Esta definição do tempo, como a que acima dei da posição espacial, é essencialmente relativa, visto que faz depender o tempo do critério adoptado para a numeração. Nada diz sobre a possibilidade da existência dum critério aplicável a todos os móveis, dum tempo único, universal. S. Tomás, como toda a gente até aos nossos dias, acreditava na existência desse tempo único. Mas não a considerava evidente; sabia bem distinguir a evidência autêntica, que é conhecimento natural de certas verdades, duma evidência aparente, resultante do hábito de muitos anos. Como ele próprio faz notar, "o hábito, sobretudo quando é tão velho como o espírito, tem tanta força como a Natureza, e acontece julgarmos que as opiniões que aceitamos desde a infância são naturais e evidentes por si mesmas" [105]. Por isso, num artigo interessantíssimo da Suma Teológica, a propósito dum assunto bastante diferente, S. Tomás estuda os motivos porque existe um tempo único [106], e conclui que é porque os movimentos de todos os corpos celestes provêm dum só movimento, o da primeira esfera móvel. A conclusão é perfeitamente lógica, visto a hipótese cosmogônica então aceita admitir que cada uma das esferas que constituíam o Universo imprimia movimento à de ordem imediatamente inferior. O movimento de todas dependia assim essencialmente, mecanicamente, podemos dizer, do da primeira esfera móvel, e as suas posições estavam ligadas, por uma relação intrínseca, com as posições desta. Compreende-se pois que o movimento da primeira esfera móvel servisse para definir os movimentos de todas as outras.

Sabemos hoje que os movimentos dos astros não se subordinam todos a um movimento único, que seja, por isso mesmo, uma medida comum de tempo. Não há, portanto, correspondência essencial entre os instantes dos diversos movimentos. Mas é possível estabelecer arbitrariamente uma correspondência entre eles, adoptando um critério de simultaneidade. Se puder dar-se uma definição de simultaneidade independente do movimento do observador, poder-se-á estabelecer um sistema único de contagem do tempo; se tal critério for impossível, haverá tantos tempos quantos os sistemas em movimento.

Não se suponha, pelo que disse, que o tomismo está ligado, necessariamente, à relatividade de Einstein. A existência ou não-existência dum critério unívoco de simultaneidade é do domínio da física e não da metafísica [107]; esta pode e deve admitir as duas hipóteses.

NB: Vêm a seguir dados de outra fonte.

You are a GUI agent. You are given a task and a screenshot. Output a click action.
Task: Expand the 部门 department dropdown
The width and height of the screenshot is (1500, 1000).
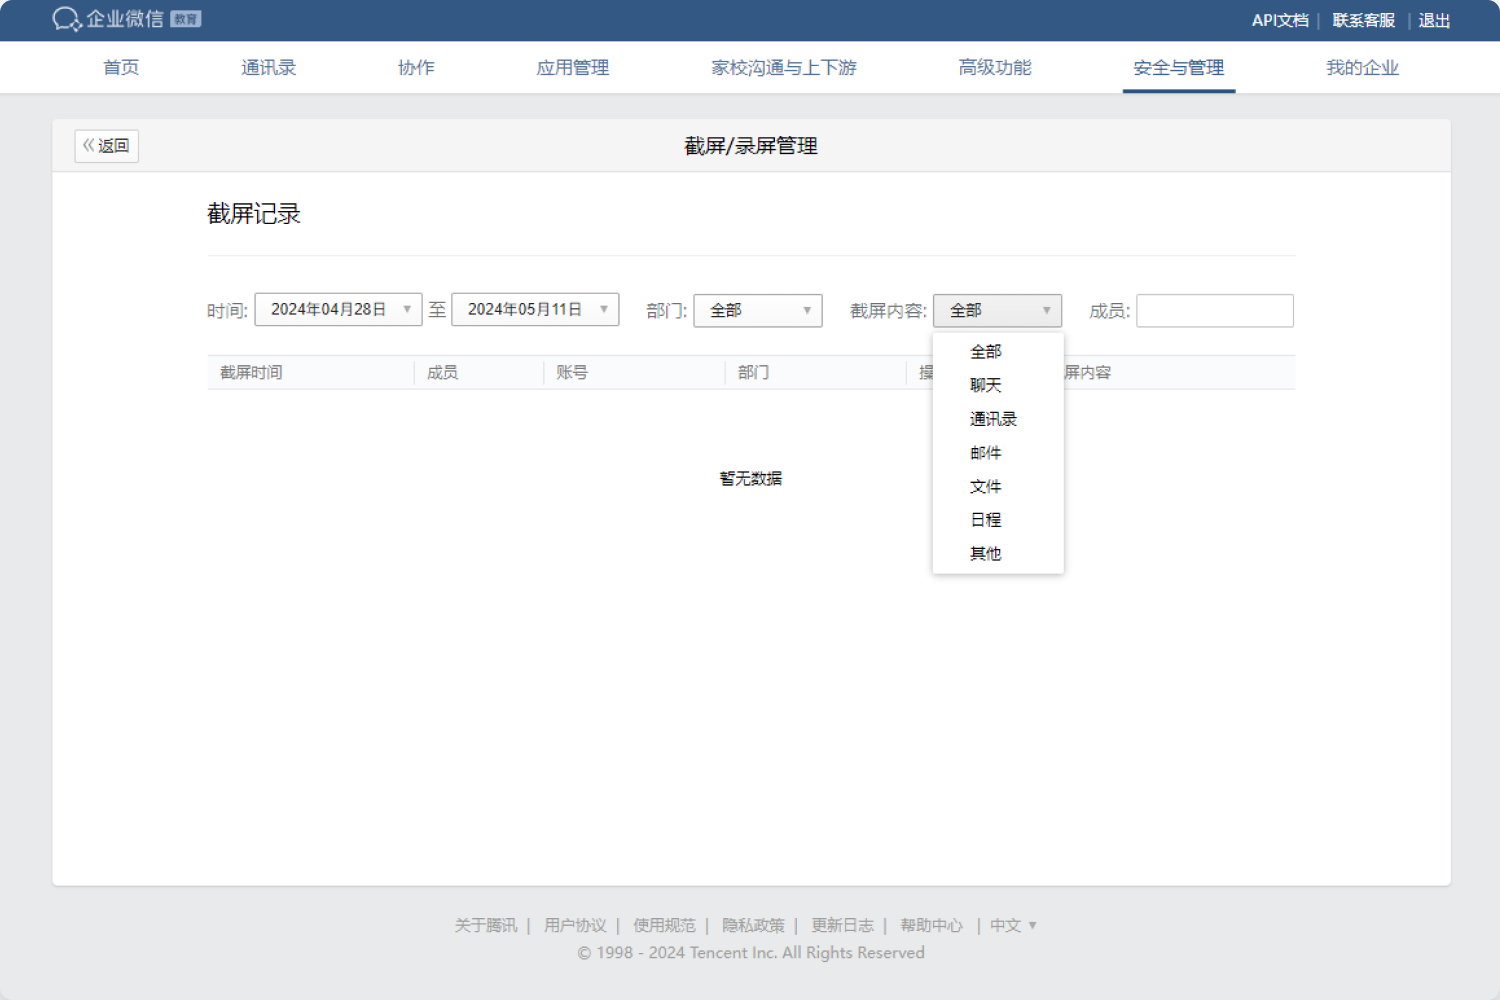pos(757,311)
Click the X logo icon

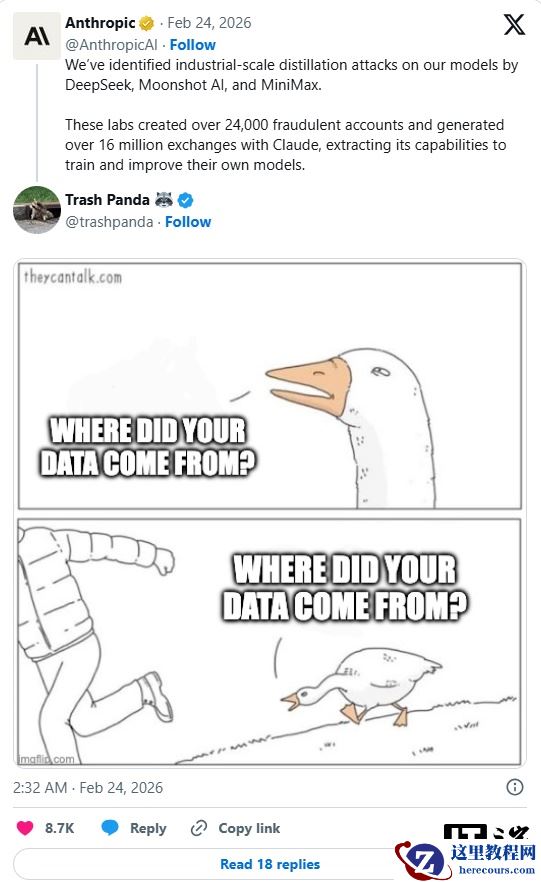pyautogui.click(x=514, y=25)
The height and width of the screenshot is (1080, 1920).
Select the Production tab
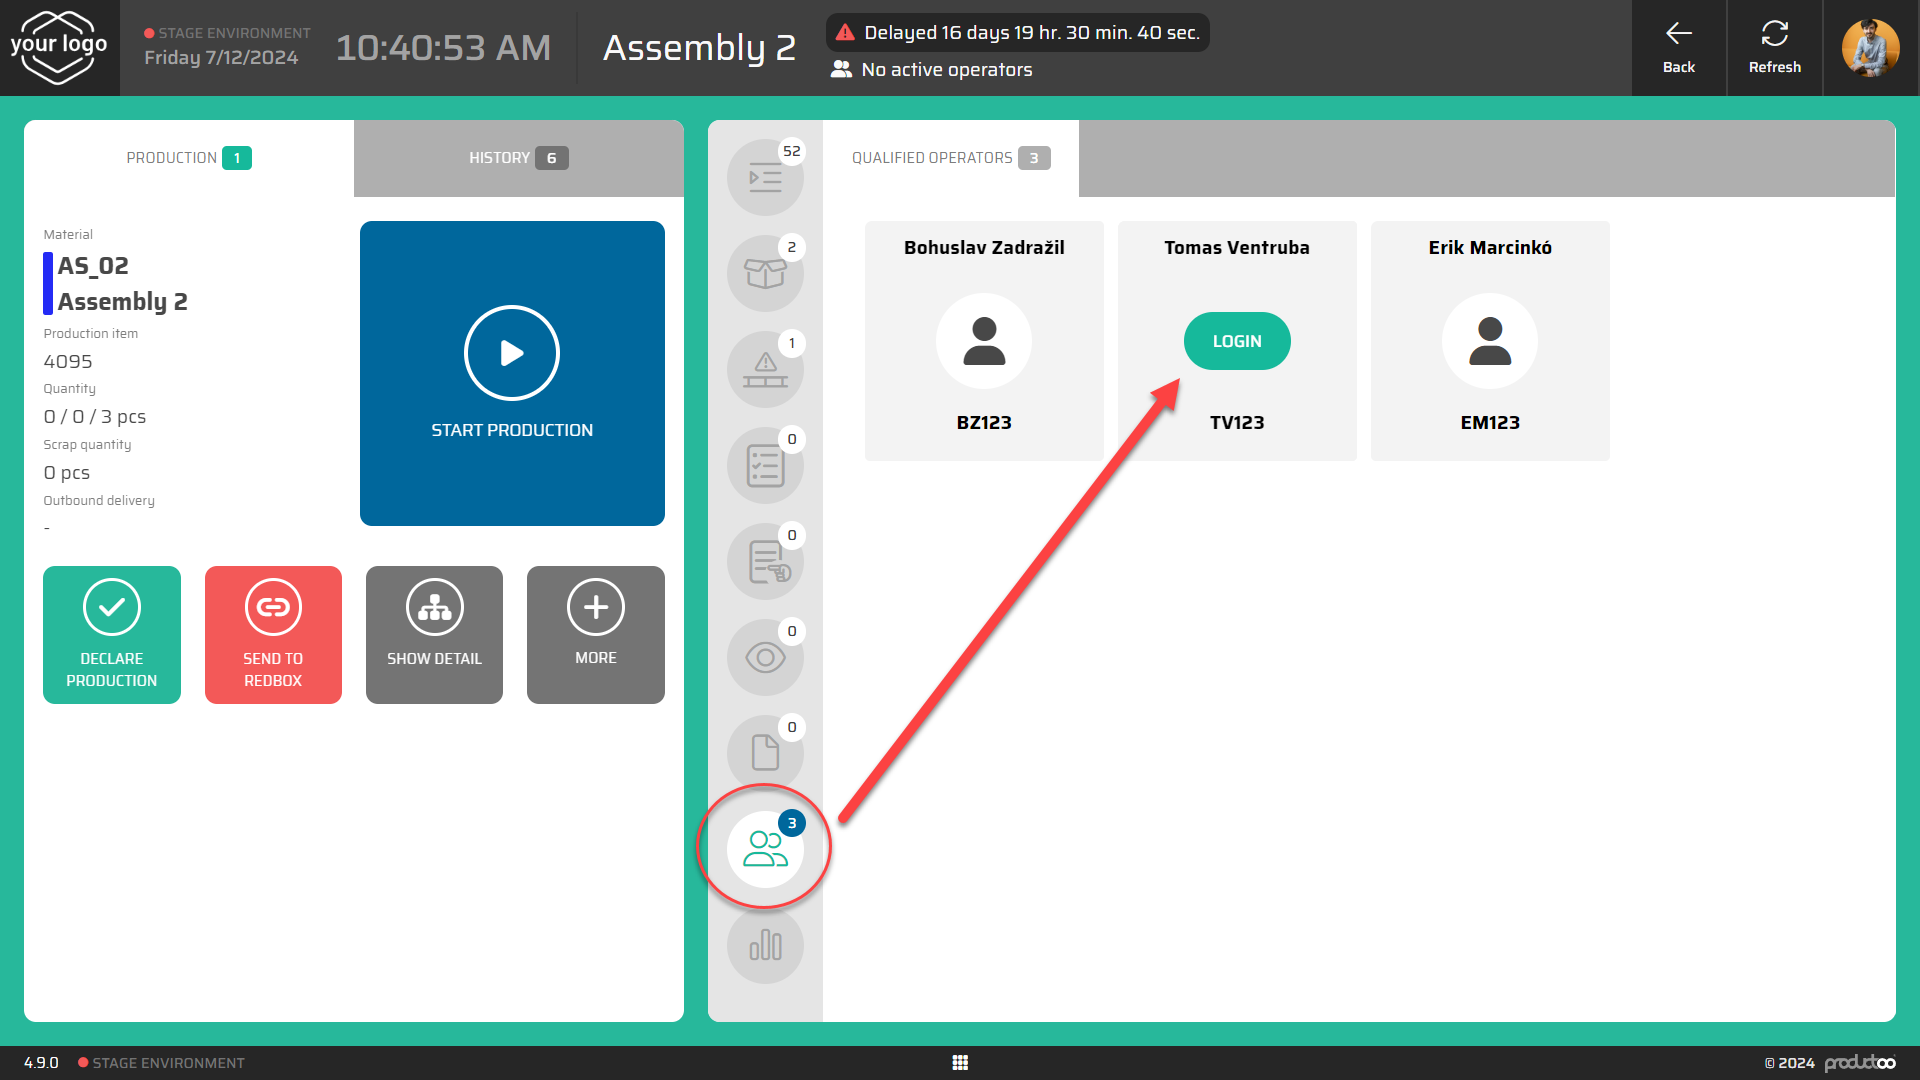coord(188,157)
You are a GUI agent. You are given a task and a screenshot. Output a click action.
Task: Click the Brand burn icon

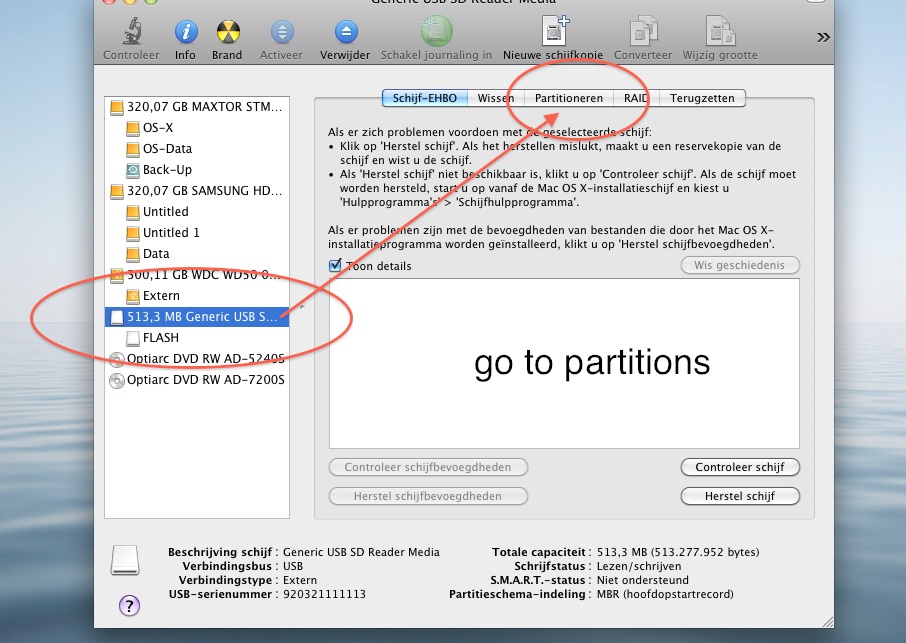(x=227, y=32)
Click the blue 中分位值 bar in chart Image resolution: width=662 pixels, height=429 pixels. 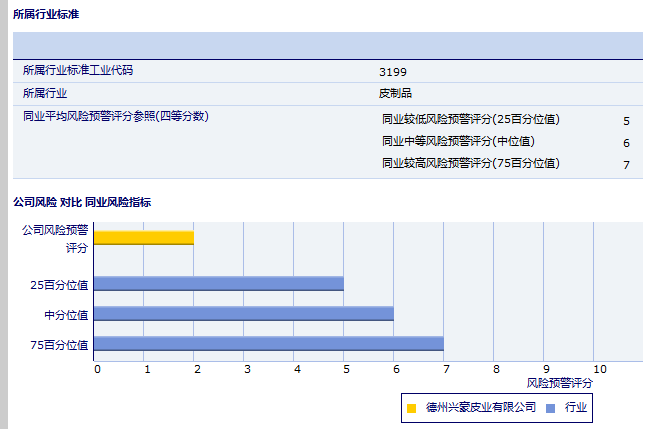coord(243,313)
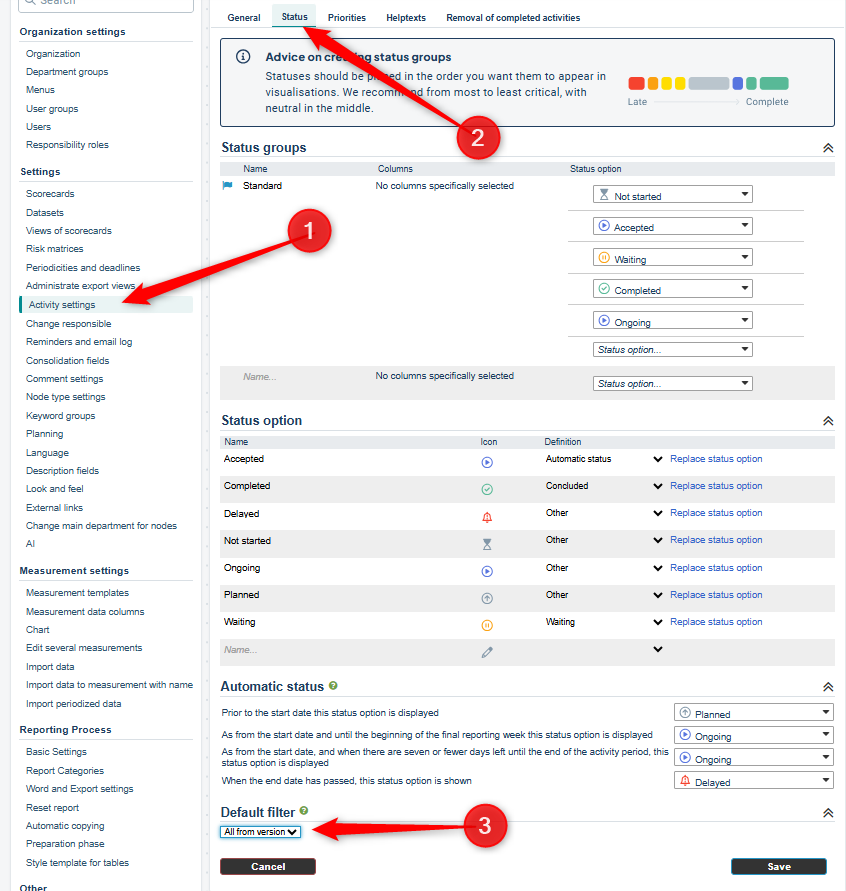This screenshot has height=891, width=846.
Task: Open the Helptexts tab
Action: click(x=406, y=18)
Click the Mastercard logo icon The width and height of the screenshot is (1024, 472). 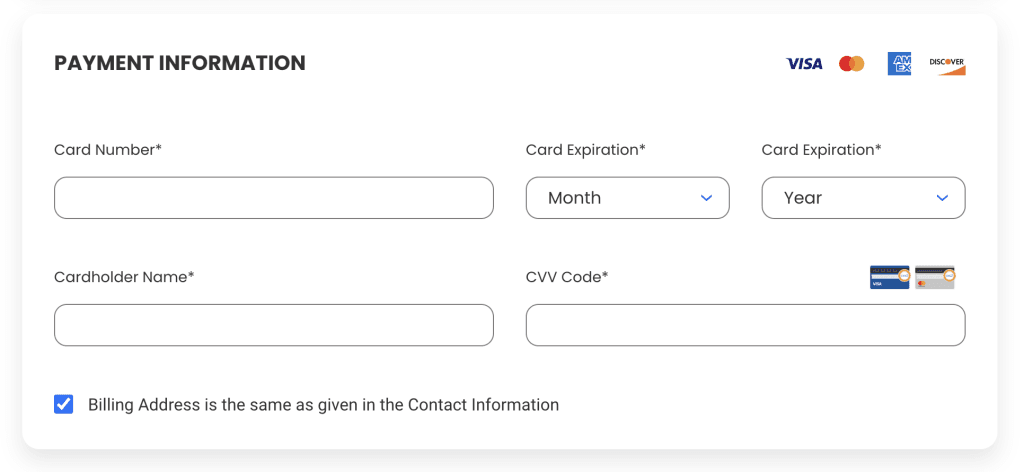point(852,64)
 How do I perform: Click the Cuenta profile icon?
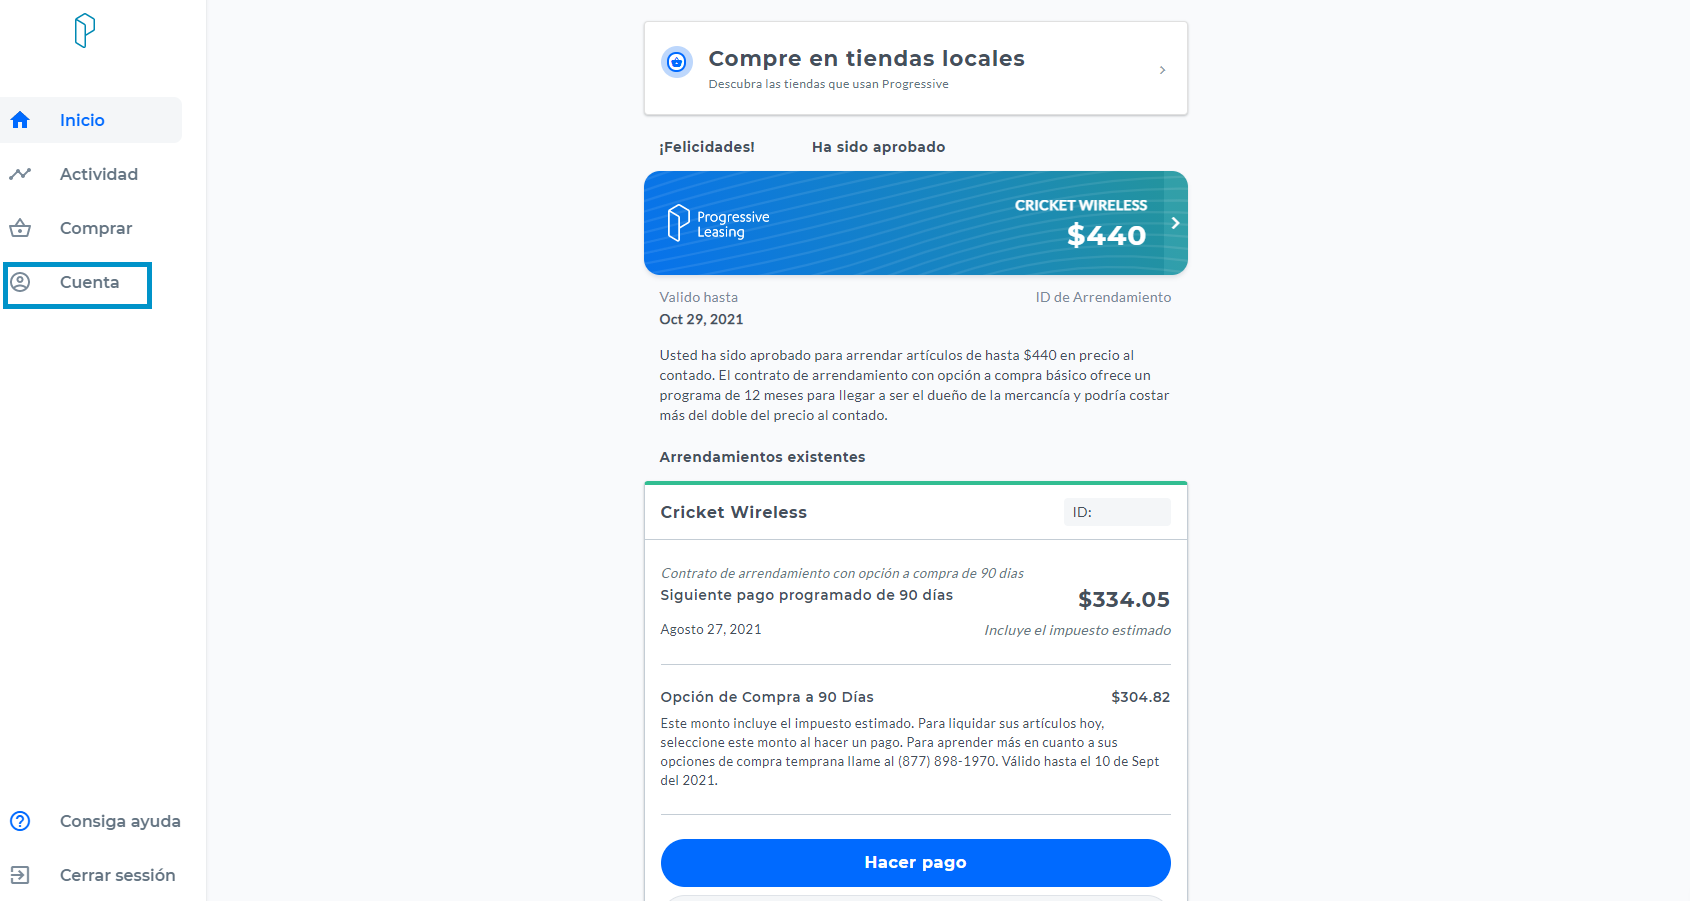point(20,282)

Mas deve afirmar-se que a filosofia tomista não se coaduna com a noção newtoniana dum tempo absoluto, como aliás, verifica-se pelo que já disse, não se coaduna com a sua noção de espaço absoluto, infinito, homogêneo, imutável. Essas noções, recorde-se, pertencem ao domínio da filosofia; não são indispensáveis à mecânica clássica.. Esta admite a existência dum critério de simultaneidade independente do movimento do observador; supõe portanto um tempo único, mas não o exige absoluto, no sentido newtoniano. O tempo absoluto seria independente da existência dos seres mutáveis, infinito em duração, e escoar-se-ia uniformemente, alterando todas as coisas sem ser alterado por nenhuma; teria, em suma, atributos quase divinos, o que explica que Newton o confundisse com a eternidade de Deus. Tal tempo absoluto conduz logicamente ao tempo vazio em que Kant, na antítese de primeira antinomia, se baseou para demonstrar a impossibilidade de o Mundo ter começado. Mas a verdade é que o tempo depende do movimento, e este da existência do ser móvel. Como o movimento que mede, o tempo é ser de razão com fundamento real. Não pode existir como ser de razão se não existir o espírito que o pensa; não pode existir no seu fundamento, que é o móvel, se este não existir. Sem o Mundo, por isso, não há o tempo. O que faz cair pela base a demonstração de Kant.